• Exercise brief
Taking the line that contains "Click the yen symbol before the price" as the start and the last line of the data as the end, repeat exactly every line in that span, but no pictures.

[[ Information, beginning ]]

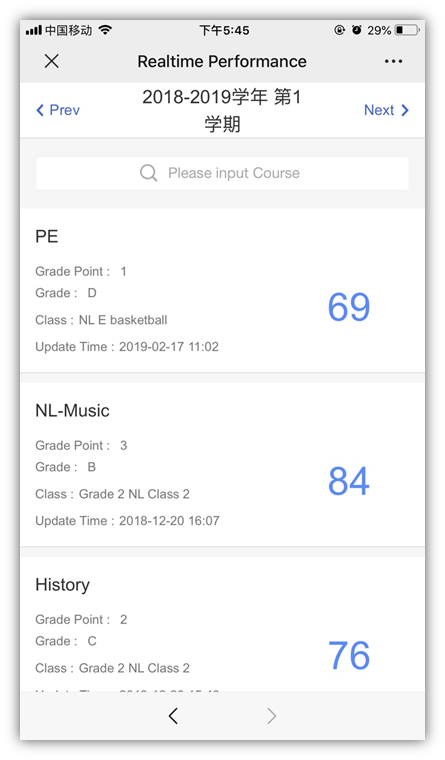
Task: Open the History course card
Action: [222, 624]
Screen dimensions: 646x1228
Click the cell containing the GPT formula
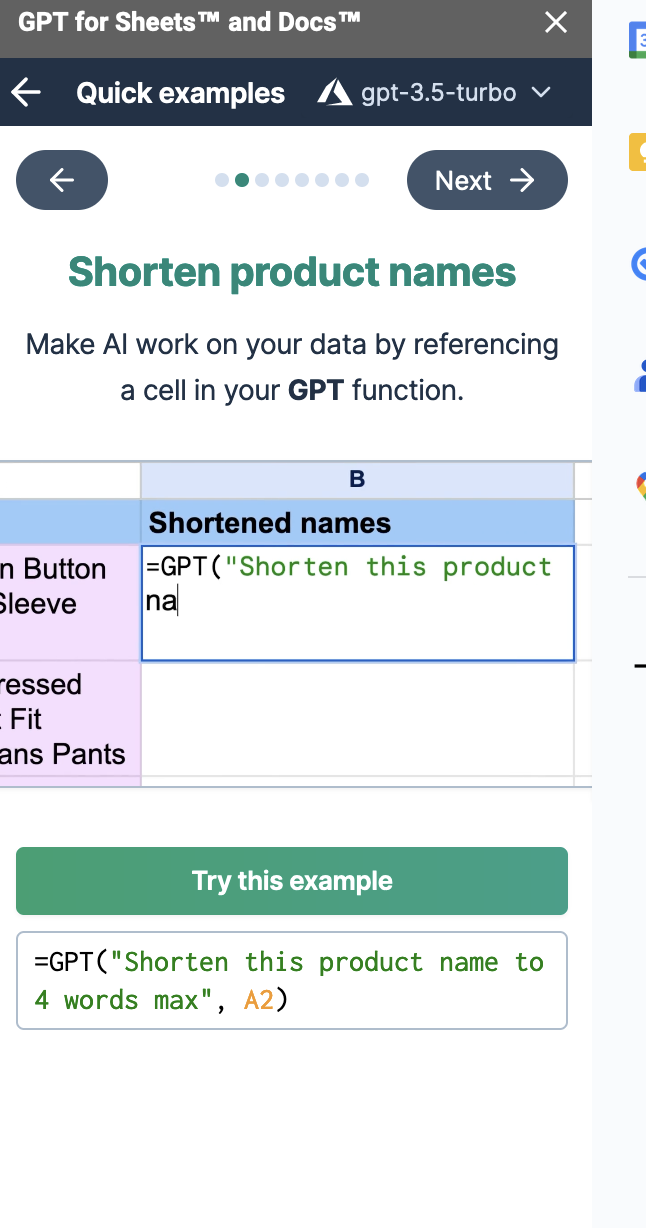coord(357,603)
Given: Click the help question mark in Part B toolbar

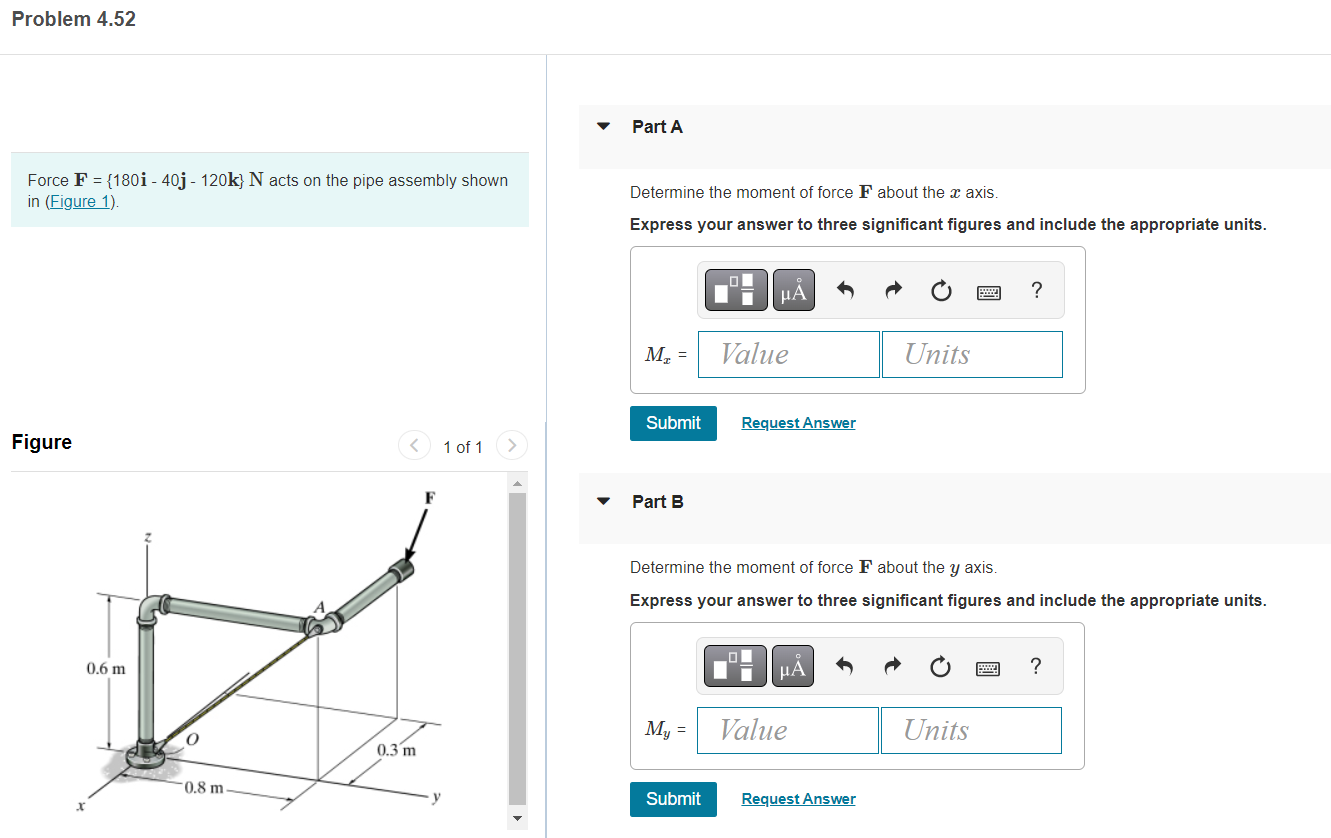Looking at the screenshot, I should pos(1035,666).
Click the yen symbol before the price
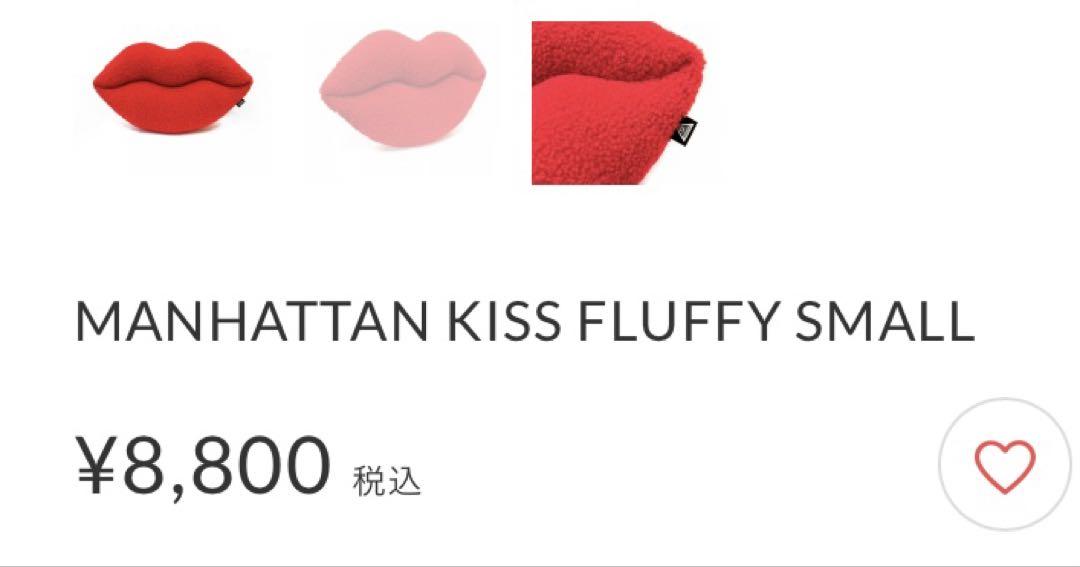 [95, 466]
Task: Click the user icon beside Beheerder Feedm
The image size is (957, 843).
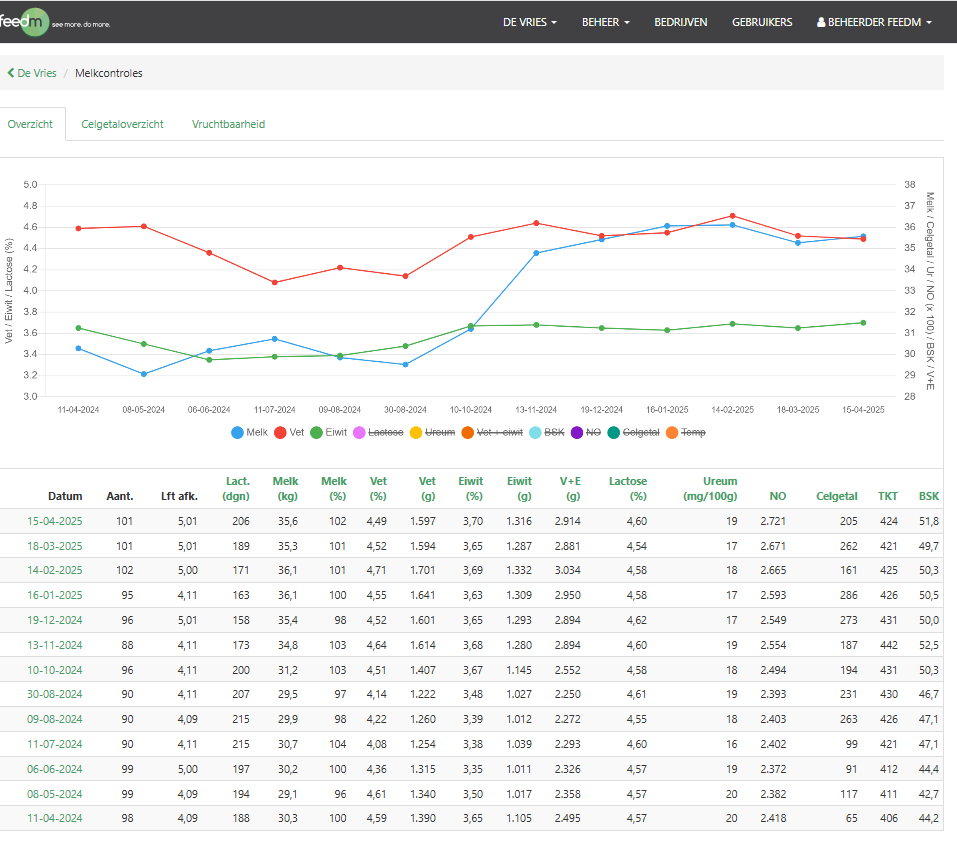Action: pyautogui.click(x=822, y=22)
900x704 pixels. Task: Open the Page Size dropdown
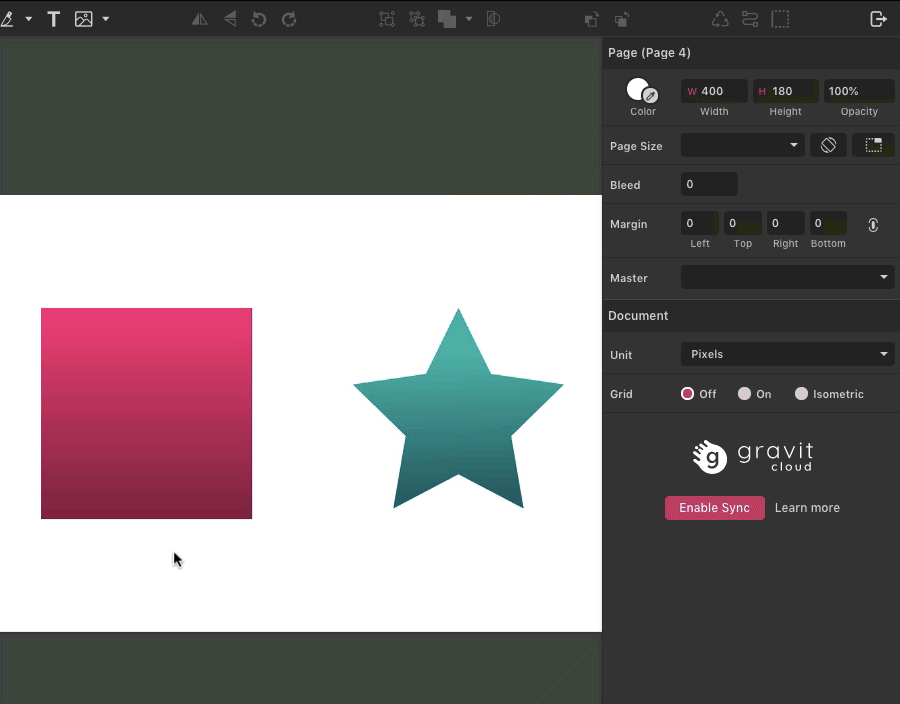pos(742,145)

[[ Information, end ]]

• Output of the exercise
Click the yen symbol before the price
 [95, 466]
Task: Click the user icon beside Beheerder Feedm
The image size is (957, 843).
Action: pyautogui.click(x=822, y=22)
900x704 pixels. Task: Open the Page Size dropdown
pos(742,145)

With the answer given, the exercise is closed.